Felipe de Jesús González
"Una explosión difusa, lenta y horizontal" fue lo que ocasionó los graves daños en la Torre administrativa B de Petróleos Mexicanos, con saldo de 37 personas fallecidas hasta el lunes, informó el procurador general de la República, Jesús Murillo Karam. Lo que no queda claro es si alguien puede provocar -intencionalmente o por omisión- una acumulación de gas, a tal grado de provocar una explosión como la ocurrida el jueves 31 de enero. Supongo que en los próximos días la autoridad seguirá despejando dudas.
Buscando la definición de explosión difusa me encontré con la siguiente en un glosario básico usual en investigación judicial: "Explosión de tipo químico, con transformación del material por combustión en un tiempo sumamente breve. Producen este tipo de explosiones gases y polvos finamente divididos, mezclados íntimamente con un gas oxidante (el aire). Ejemplo: gas butano, vapor de gasolina, polvo de carbón, polvo de madera, polvo de aluminio, etc."
El manejo mediático de la explosión en la Torre de Pemex fue, desde un principio, acorde a un incidente de seguridad nacional. Desde los primeros minutos de ocurrido el percance, acudieron los funcionarios relacionados con la seguridad, como son los secretarios de Gobernación, Defensa Nacional, Marina y el procurador general de la República.
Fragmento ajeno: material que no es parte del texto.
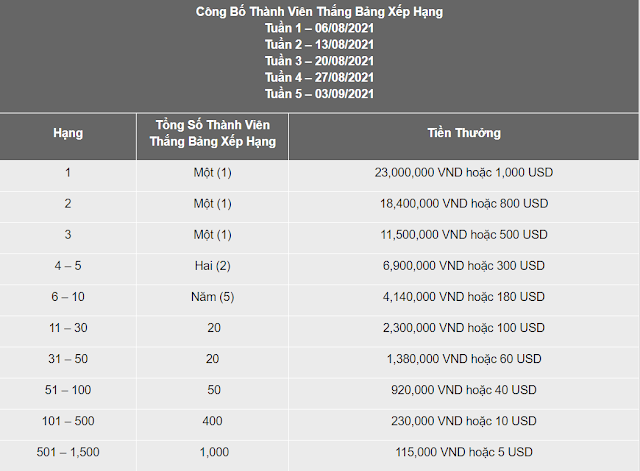Select the '1,380,000 VND hoặc 60 USD' cell
640x471 pixels.
[464, 359]
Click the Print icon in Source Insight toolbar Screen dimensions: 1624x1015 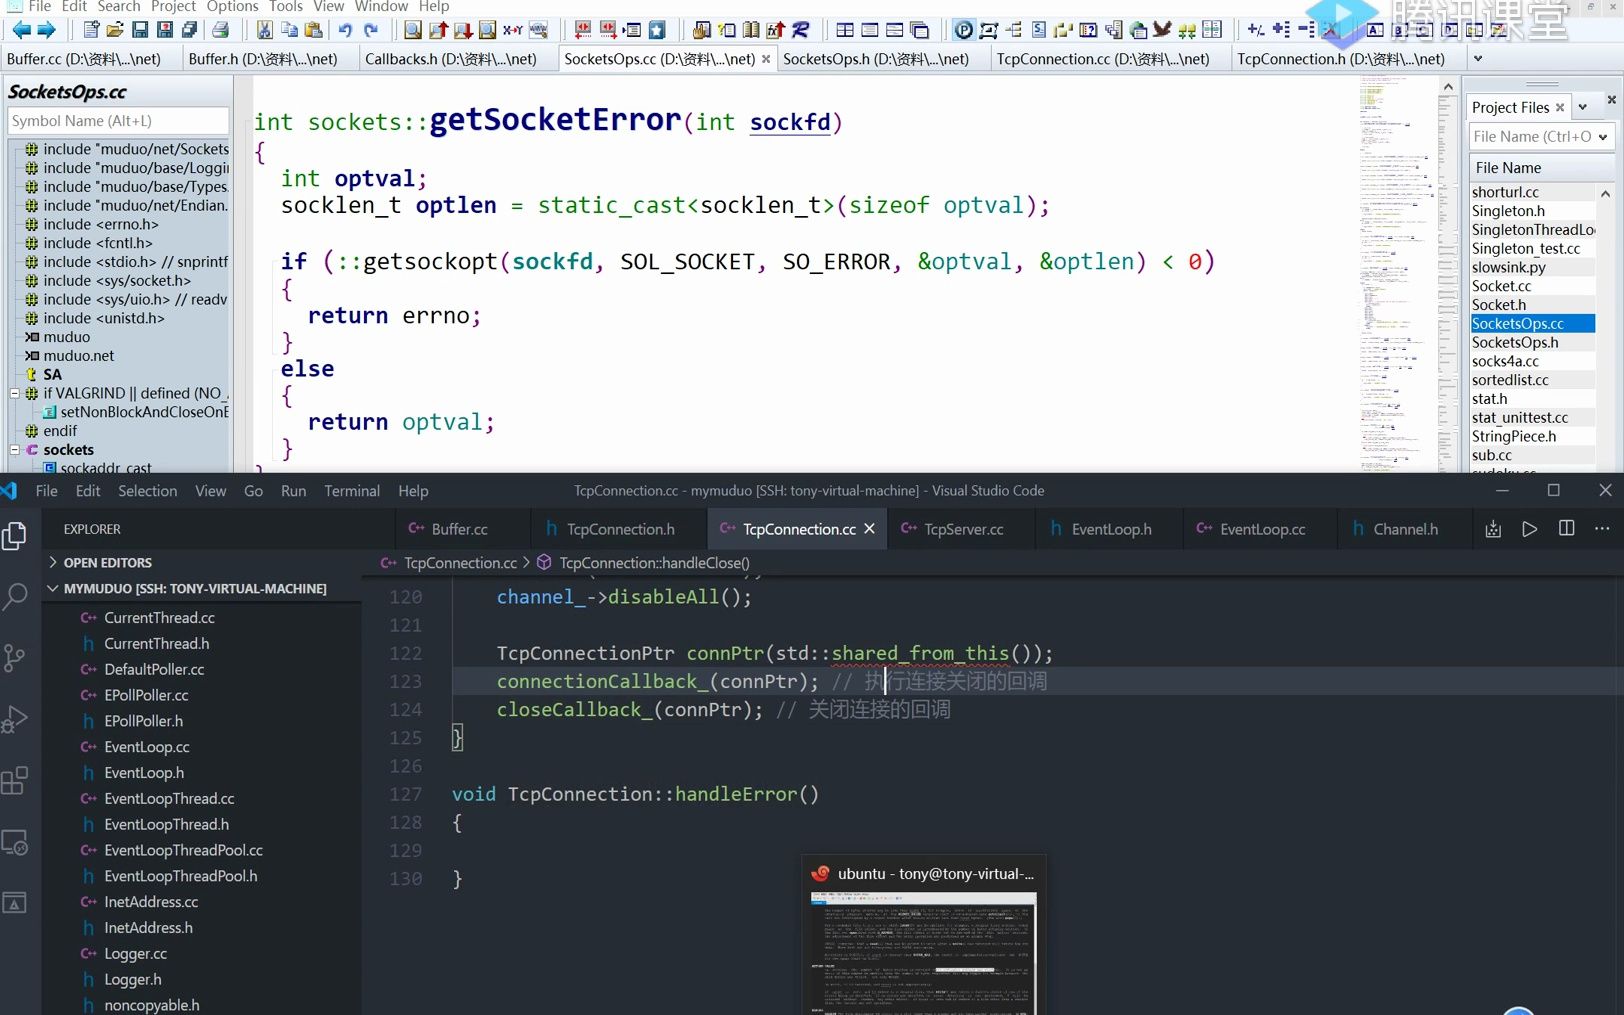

Este hecho mandaba un mensaje claro: detrás de la tragedia podía haber una amenaza a la seguridad del país.
El propio Presidente de la República, Enrique Peña Nieto, dijo que no se descartaba ninguna hipótesis acerca de las causas que originaron la explosión. El procurador dijo, por su parte, que no podía desecharse ninguna línea de investigación, ni un accidente, ni un hecho de negligencia, ni un atentado.
En la conferencia de prensa no se habló de todas las líneas de investigación planteadas por la autoridad, ya que se han manejado otras como una falla en el sistema eléctrico o la colocación de algún artefacto explosivo por parte de ex trabajadores de seguridad de la paraestatal, que recientemente fueron dados de baja por la nueva administración.
La información proporcionada por el gobierno de México, hasta este momento, responde a las preguntas de qué fue lo que pasó el 31 de enero y a las consecuencias fatales de heridos y muertos, pero quedan por despejar muchas dudas, particularmente si la acumulación de gas fue provocada y, en ese caso, por quién; de dónde provino ese gas y qué cantidades se hacen necesarias para ocasionar tan graves daños.
Parafraseando a las conclusiones presentadas por el procurador, el director general de Pemex y el secretario de Gobernación, la información sobre las verdaderas causas de la tragedia en la Torre de Pemex queda aún muy difusa. Y confusa.